Après avoir déjà abordé la question de l’habitat lors de deux expositions — sous son angle social et politique avec Les Nouvelles Babylones en 2013, et dans une dimension plus intime et spatiale avec Breathing House, le projet de Jean-Pascal Flavien en 2012, dont la maison “respirante” est restée debout, belle relique immaculée, juste à côté du centre d’art -, le Parc Saint-Léger présente donc un dernier volet consacré à « ce qui se joue derrière les portes closes de nos espaces domestiques »[1]. En postulant que ceux-ci, nos habitats, qu’ils soient urbains, ruraux, périurbains, peuvent être des machines à subversion, la commissaire réunit dans La vie domestique des œuvres de Lili Reynaud-Dewar, Frances Stark, Sébastien Rémy, Marc Camille Chaimowicz ou Laura Lamiel (entre autres), qui reflètent bien l’ambivalence de nos modes de vie intérieurs : partie intégrante de la construction de notre identité, ils sont également le lieu de notre représentation en direction du monde des conventions sociales, de la lutte des classes et des genres.

L’installation à base de photographies de Leigh Ledare, intitulée Double Bind, témoigne clairement de ce nœud entre intime et conventions sociales. Le visiteur qui arrive par la coursive tombe face aux 480 posters tapissant les murs, qui le font basculer dans l’univers complexe du photographe et qui entraînent du même coup l’interdiction de l’exposition aux mineurs par leur caractère explicitement sexuel. En effet, ces posters sont des photographies-collages de pages de magazines appartenant au photographe et dans lesquels le corps de la femme s’offre au regard et au désir masculin, des publicités sur papier glacé avec fonds de ciels d’azur et logos luxueux aux clichés pornographiques trash de revues de sex shops.
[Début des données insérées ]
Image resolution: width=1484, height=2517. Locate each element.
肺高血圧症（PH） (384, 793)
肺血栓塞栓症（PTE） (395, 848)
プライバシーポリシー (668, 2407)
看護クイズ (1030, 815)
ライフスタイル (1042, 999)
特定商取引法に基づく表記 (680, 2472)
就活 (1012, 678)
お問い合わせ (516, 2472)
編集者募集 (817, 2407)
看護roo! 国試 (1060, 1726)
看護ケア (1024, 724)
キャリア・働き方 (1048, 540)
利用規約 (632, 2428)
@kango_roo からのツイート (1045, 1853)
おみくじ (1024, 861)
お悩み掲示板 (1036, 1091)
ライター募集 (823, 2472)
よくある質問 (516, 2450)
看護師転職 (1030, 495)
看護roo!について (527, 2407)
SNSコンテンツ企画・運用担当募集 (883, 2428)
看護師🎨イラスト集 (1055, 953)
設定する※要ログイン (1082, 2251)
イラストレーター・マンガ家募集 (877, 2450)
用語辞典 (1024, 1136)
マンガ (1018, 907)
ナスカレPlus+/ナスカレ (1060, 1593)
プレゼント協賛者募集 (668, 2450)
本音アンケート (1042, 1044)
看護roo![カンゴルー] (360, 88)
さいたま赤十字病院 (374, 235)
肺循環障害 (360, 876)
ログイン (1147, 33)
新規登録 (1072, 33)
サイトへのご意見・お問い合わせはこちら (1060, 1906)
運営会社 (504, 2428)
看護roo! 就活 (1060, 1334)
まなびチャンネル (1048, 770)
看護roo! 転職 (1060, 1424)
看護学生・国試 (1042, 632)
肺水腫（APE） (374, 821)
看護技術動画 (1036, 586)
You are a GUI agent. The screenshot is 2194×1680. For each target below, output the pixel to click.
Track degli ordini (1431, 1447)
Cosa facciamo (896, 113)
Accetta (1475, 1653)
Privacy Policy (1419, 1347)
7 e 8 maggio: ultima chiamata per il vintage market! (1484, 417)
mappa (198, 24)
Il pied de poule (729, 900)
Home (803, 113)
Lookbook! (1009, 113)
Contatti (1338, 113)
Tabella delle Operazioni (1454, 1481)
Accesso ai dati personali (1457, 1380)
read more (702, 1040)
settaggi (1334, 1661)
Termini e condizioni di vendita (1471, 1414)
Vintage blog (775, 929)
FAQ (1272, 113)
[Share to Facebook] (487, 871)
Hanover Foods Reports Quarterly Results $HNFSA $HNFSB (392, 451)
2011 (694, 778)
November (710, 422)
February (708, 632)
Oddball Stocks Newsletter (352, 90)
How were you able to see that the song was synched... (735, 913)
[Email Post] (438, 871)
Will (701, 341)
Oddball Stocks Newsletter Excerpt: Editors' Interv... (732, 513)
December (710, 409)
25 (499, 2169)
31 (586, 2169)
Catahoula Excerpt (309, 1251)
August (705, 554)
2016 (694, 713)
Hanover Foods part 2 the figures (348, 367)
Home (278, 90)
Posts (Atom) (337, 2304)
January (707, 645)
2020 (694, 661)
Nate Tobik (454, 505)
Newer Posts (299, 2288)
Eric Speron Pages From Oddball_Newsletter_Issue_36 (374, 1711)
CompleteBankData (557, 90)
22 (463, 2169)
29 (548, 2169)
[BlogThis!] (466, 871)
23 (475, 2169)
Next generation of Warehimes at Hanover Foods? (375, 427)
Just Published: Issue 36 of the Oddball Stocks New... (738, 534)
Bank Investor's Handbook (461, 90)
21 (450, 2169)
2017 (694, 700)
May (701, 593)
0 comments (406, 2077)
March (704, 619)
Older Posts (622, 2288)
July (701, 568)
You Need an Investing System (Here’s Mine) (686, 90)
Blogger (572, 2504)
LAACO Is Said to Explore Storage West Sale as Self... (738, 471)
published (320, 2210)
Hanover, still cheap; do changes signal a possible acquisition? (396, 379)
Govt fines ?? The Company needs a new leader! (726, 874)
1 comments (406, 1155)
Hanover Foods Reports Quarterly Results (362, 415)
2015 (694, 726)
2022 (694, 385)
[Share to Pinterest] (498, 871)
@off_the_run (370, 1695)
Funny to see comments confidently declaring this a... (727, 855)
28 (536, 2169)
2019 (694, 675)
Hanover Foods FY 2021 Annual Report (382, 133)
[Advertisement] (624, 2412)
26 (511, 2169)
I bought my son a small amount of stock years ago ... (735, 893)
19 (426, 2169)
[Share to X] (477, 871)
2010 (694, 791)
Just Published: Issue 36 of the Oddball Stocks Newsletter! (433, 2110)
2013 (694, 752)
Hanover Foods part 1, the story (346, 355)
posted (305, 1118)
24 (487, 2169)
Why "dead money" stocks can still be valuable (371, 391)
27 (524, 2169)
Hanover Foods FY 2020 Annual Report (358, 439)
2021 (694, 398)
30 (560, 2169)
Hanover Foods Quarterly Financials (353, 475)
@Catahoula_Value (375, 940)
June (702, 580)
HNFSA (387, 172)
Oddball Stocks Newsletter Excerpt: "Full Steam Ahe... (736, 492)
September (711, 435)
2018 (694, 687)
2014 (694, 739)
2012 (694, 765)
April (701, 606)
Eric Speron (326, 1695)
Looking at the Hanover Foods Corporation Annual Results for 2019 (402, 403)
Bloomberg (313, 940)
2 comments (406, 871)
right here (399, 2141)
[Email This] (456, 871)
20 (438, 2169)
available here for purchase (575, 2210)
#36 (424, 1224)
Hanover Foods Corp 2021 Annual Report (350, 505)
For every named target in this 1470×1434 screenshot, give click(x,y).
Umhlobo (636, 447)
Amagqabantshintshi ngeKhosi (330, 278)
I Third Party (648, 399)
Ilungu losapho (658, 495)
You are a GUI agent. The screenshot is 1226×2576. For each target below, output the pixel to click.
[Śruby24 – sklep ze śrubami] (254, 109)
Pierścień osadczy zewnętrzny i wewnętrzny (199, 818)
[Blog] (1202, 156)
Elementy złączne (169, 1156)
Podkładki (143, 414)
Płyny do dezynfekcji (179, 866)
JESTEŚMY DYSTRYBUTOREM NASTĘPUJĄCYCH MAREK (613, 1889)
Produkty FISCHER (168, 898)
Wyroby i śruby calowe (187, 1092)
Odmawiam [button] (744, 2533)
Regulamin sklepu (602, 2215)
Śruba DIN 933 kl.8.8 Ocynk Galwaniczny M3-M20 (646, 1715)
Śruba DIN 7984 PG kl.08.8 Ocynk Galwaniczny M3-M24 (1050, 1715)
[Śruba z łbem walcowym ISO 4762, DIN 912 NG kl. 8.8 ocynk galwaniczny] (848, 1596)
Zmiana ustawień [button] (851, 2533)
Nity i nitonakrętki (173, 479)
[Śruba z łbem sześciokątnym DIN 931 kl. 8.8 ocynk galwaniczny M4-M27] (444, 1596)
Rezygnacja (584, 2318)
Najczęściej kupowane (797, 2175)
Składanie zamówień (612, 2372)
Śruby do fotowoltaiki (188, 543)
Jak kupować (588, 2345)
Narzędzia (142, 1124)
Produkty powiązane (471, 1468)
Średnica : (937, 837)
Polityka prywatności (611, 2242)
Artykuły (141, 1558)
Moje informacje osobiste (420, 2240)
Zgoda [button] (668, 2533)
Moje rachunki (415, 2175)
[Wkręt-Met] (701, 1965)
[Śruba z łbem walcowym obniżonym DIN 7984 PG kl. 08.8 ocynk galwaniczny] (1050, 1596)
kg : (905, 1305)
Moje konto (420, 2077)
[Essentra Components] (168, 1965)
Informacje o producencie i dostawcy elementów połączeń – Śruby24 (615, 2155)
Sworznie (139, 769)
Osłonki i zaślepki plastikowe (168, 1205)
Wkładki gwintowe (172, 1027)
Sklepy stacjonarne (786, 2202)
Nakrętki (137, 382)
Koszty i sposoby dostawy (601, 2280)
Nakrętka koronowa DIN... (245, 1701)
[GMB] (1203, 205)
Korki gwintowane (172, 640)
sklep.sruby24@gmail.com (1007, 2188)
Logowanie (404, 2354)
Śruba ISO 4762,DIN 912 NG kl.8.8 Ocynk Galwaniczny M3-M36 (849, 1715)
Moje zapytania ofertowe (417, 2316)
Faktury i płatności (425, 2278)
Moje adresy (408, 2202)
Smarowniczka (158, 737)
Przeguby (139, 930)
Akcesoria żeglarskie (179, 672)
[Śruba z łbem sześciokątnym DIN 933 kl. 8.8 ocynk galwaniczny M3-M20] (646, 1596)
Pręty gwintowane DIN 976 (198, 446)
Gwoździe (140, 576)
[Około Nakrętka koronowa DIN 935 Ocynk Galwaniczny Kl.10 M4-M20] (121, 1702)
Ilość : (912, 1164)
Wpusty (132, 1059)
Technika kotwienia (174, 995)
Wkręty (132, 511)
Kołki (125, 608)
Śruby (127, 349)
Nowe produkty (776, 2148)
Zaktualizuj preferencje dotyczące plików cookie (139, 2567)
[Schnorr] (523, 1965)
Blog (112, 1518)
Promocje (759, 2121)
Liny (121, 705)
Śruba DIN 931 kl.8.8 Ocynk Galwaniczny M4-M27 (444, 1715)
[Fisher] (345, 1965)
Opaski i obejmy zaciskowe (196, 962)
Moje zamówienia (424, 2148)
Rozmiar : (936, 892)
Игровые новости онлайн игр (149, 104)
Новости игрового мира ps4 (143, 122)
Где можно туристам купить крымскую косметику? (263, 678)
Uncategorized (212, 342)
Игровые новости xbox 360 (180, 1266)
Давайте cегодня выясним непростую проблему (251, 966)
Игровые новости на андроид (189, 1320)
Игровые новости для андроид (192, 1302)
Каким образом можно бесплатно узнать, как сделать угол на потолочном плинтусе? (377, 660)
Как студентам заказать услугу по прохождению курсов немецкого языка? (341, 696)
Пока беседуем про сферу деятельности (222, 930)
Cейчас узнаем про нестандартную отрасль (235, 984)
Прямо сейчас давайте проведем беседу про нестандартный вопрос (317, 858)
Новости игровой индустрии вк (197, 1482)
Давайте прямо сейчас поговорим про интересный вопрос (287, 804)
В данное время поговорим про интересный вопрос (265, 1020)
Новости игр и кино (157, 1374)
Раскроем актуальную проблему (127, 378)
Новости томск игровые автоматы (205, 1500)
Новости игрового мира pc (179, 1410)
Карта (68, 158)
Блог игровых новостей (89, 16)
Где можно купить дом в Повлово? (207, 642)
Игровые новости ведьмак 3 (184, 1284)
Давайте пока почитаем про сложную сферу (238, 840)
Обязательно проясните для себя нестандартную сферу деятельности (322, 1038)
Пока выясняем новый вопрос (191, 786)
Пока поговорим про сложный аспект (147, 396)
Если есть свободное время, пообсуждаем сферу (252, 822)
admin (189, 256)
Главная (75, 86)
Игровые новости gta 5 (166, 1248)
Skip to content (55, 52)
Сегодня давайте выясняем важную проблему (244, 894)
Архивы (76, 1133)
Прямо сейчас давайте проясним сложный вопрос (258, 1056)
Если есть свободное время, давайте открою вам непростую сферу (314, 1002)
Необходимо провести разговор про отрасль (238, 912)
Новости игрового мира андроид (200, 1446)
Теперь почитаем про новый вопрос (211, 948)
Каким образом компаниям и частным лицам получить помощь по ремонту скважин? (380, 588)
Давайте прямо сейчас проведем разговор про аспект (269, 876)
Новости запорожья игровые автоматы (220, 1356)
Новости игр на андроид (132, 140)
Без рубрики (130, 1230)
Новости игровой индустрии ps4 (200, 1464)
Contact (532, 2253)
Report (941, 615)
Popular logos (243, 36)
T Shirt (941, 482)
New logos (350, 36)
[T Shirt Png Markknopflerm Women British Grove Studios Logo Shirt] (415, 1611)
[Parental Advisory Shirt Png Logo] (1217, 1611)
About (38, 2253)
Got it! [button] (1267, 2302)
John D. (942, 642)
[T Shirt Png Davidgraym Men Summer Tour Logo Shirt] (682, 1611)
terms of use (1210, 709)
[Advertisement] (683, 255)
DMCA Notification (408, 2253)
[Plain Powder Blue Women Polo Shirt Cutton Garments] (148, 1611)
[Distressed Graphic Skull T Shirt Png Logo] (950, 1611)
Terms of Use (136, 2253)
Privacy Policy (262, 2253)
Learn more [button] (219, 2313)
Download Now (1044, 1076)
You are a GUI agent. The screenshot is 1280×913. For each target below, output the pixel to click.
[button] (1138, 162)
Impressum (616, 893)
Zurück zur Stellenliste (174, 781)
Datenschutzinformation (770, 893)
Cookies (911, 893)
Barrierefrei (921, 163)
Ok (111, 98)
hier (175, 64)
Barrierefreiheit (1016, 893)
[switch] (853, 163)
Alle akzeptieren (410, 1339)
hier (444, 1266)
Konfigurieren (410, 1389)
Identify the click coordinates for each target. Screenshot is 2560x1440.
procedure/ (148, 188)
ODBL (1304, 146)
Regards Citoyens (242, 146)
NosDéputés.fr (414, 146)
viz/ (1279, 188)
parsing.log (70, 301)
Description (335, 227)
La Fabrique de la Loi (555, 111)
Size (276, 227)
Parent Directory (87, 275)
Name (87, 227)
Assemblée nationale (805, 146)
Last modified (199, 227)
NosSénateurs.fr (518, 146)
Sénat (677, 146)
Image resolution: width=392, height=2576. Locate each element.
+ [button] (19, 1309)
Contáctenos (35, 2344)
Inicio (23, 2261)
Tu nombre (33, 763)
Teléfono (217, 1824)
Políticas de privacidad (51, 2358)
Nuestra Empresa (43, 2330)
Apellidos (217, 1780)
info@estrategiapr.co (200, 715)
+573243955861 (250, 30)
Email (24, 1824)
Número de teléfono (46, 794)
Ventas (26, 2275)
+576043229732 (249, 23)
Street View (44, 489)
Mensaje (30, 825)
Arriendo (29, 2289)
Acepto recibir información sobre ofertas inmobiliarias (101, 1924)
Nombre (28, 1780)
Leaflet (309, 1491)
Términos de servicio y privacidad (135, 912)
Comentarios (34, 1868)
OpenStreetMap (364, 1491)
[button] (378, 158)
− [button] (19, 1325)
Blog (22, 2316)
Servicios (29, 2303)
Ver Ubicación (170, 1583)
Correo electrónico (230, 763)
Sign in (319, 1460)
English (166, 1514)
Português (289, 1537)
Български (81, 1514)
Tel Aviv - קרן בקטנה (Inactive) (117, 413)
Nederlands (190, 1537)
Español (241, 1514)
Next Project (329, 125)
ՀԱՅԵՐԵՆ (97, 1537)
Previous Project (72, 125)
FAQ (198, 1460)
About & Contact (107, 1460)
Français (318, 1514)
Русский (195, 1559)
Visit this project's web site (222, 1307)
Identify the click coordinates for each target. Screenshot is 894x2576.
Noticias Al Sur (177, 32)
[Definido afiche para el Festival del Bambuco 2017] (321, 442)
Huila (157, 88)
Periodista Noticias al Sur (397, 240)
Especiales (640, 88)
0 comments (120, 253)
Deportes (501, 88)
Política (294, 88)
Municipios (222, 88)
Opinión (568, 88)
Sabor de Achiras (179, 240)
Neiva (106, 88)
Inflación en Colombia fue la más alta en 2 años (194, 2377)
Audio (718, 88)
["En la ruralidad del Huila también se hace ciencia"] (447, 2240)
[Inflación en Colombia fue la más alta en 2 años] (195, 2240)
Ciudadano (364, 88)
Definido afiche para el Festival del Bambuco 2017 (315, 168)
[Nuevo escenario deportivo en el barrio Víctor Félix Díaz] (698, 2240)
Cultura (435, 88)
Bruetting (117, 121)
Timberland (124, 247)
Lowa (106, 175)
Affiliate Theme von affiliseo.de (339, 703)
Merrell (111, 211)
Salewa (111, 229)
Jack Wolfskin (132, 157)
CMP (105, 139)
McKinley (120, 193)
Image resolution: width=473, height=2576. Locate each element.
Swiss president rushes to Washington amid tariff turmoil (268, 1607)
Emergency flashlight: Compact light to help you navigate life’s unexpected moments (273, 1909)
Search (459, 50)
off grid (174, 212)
Au cœur de ces cimaises violemment bariolées dont on s’extrait à grand peine, se trouve, à plat dans des vitrines, une double série de photographies montrant l’ex-femme de l’artiste, Meghan Ledare-Fedderly. La plongée dans l’intimité de Leigh Ledare se fait ici encore plus profonde puisque ces images, comme souvent dans son travail, ont été prises selon un protocole clairement déterminé : à deux moments différents, cette femme a été photographiée par son ex-mari (Leigh Ledare, donc) et son mari actuel (Adam Fedderly, lui-même photographe), dans la même maison en forêt, où elle a passé quelques jours isolée avec chacun d’eux. Les rendus photographiques des portraits, montrant parfois crûment une certaine intimité physique, émanant de deux hommes unis par la même femme, semblent étrangement similaires, ce qui n’en est que plus déconcertant. Seule une bordure noire (pour Ledare) ou blanche (pour Fedderly) entourant les clichés permettent de s’y retrouver. Meghan apparaît tantôt aimante et chaleureuse, farouche, timide et effrontément offerte.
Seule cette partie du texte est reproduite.